==== SOURCE PASSAGE ====

Why are you "Totally" denying that *Mark Gurries* has a "Registered" National Model Railroad Association [DCC] web site ??
https://sites.google.com/site/markgurries/home/nmra-dcc-clinic-pdf-files
......


----------



## gunrunnerjohn

ED-RRR said:


> *[gunrunnerjohn]: Question (#1)*
> Why are you know trying to go "Off Subject" ??


Off topic? Aren't you the one that brought up the "DCC Electrical Engineer" degree?


> *[gunrunnerjohn]: Question (#2)*
> Why have you "Not" replied to my question directly to you *[gunrunnerjohn]* regarding "Switching Power Supplies"
> "Radio Frequency" (RF) will effect [DCC] "Electronic Components"..


I didn't see where you actually asked such a question about DCC to me. You did say...


> *[gunrunnerjohn]: Simple Question*
> Without a doubt, did any "Radio Frequency" (RF) effect the planes "Electronic Components/Gauges" in older passenger jets
> - And -
> Does [DCC] "Radio Frequency" (RF) effect how digital systems function ??..

====

EXERCISE INSTRUCTIONS:
1 > Please duplicate part of the DCC thread, beginning at the words "Off topic? Aren't" and stopping after the words "You did say...".
2 > Answer these questions from the DCC thread:
(a) Whose web site is linked in the first post?
(b) What degree does gunrunnerjohn say was brought up?
(c) In the quoted "Simple Question," what in older passenger jets is asked about being affected by "Radio Frequency" (RF)?
3 > Resume the DCC thread from its last line and write what follows.

==== EXCERPTED DATA ====

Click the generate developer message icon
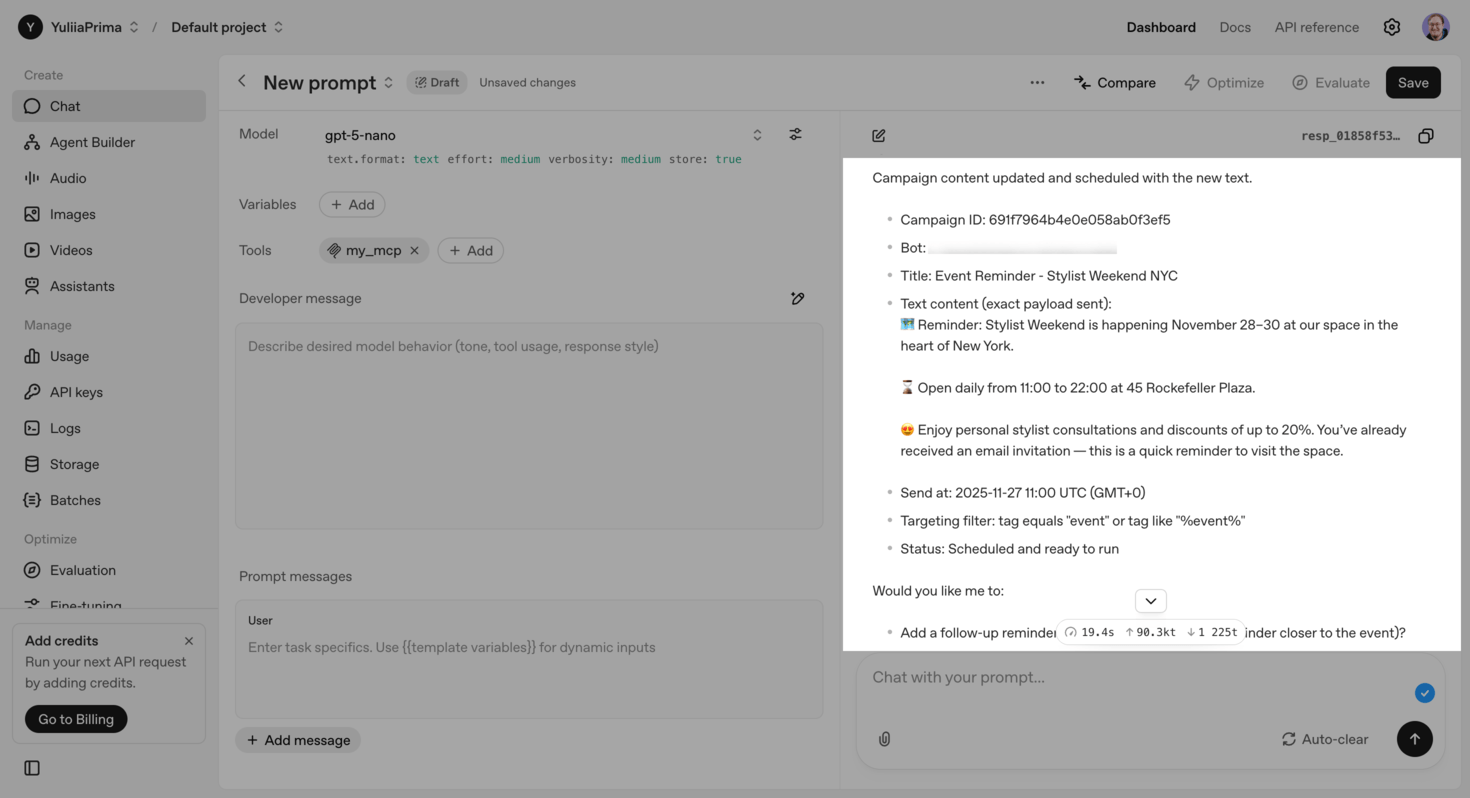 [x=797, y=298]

====
==== EXCERPTED DATA ====

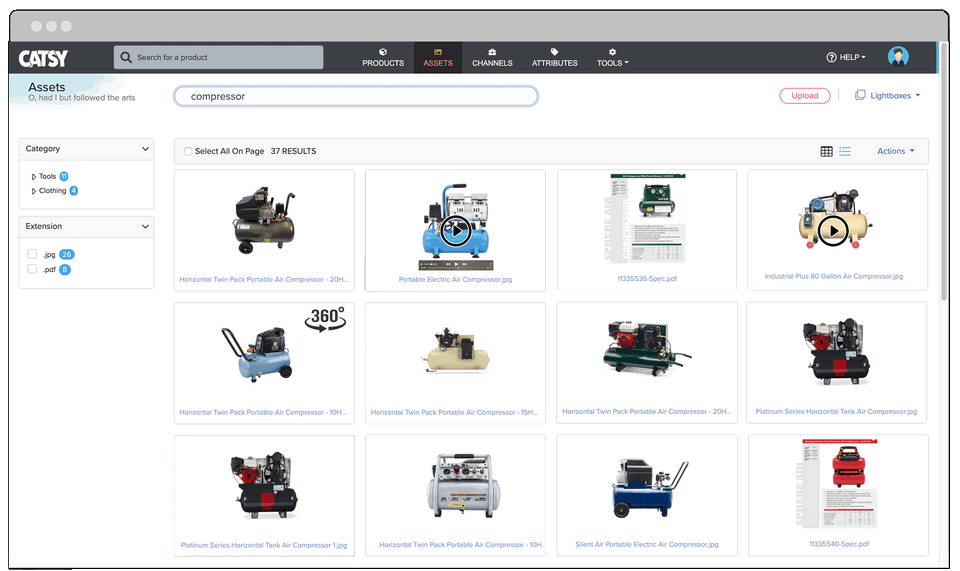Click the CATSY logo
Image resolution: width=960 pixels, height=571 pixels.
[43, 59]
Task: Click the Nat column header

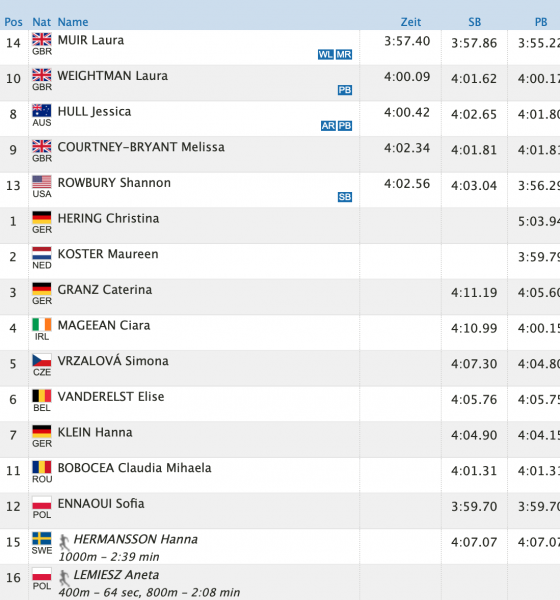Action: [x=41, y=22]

====

RESULTS OF THE EXERCISE:
1 >
Off topic? Aren't you the one that brought up the "DCC Electrical Engineer" degree?


> *[gunrunnerjohn]: Question (#2)*
> Why have you "Not" replied to my question directly to you *[gunrunnerjohn]* regarding "Switching Power Supplies"
> "Radio Frequency" (RF) will effect [DCC] "Electronic Components"..


I didn't see where you actually asked such a question about DCC to me. You did say...

2 >
(a) Mark Gurries
(b) The "DCC Electrical Engineer" degree
(c) The planes' "Electronic Components/Gauges"

3 >
Since I never run my trains on a plane, I can't say if DCC would affect the instruments. However, having spent many years designing electronics for aircraft, including several air data computers, many cockpit instruments, and a number of fuel systems, I can answer the question about general EMI. The certification tests for any piece of critical avionics equipment is FAR more severe than making a cell phone call next to it. Try direct pin injection of EMI on all the signal pins over a wide range of frequencies. If it can handle that, I doubt a cell phone is going to pose a challenge.

It's very doubtful that any cell phone use on an airliner would affect the operation or navigation of the airplane. The FCC errs on the side of abundant caution. Truthfully, one of the major reasons they don't want you using cell phones on the airplane is the fact that you can hit a ton of cell towers and cause issue with the cellular communications system, not the aircraft electronics.

Is that specific enough for you? I don't have to cut-n-paste my answers, as I've actually been there, done that, and I have the T-shirt! 


> *[gunrunnerjohn]: Question (#3)*
> Why are you "Totally" denying that *Mark Gurries* has a "Registered" National Model Railroad Association [DCC] web site ??
> https://sites.google.com/site/markgurries/home/nmra-dcc-clinic-pdf-files
> ......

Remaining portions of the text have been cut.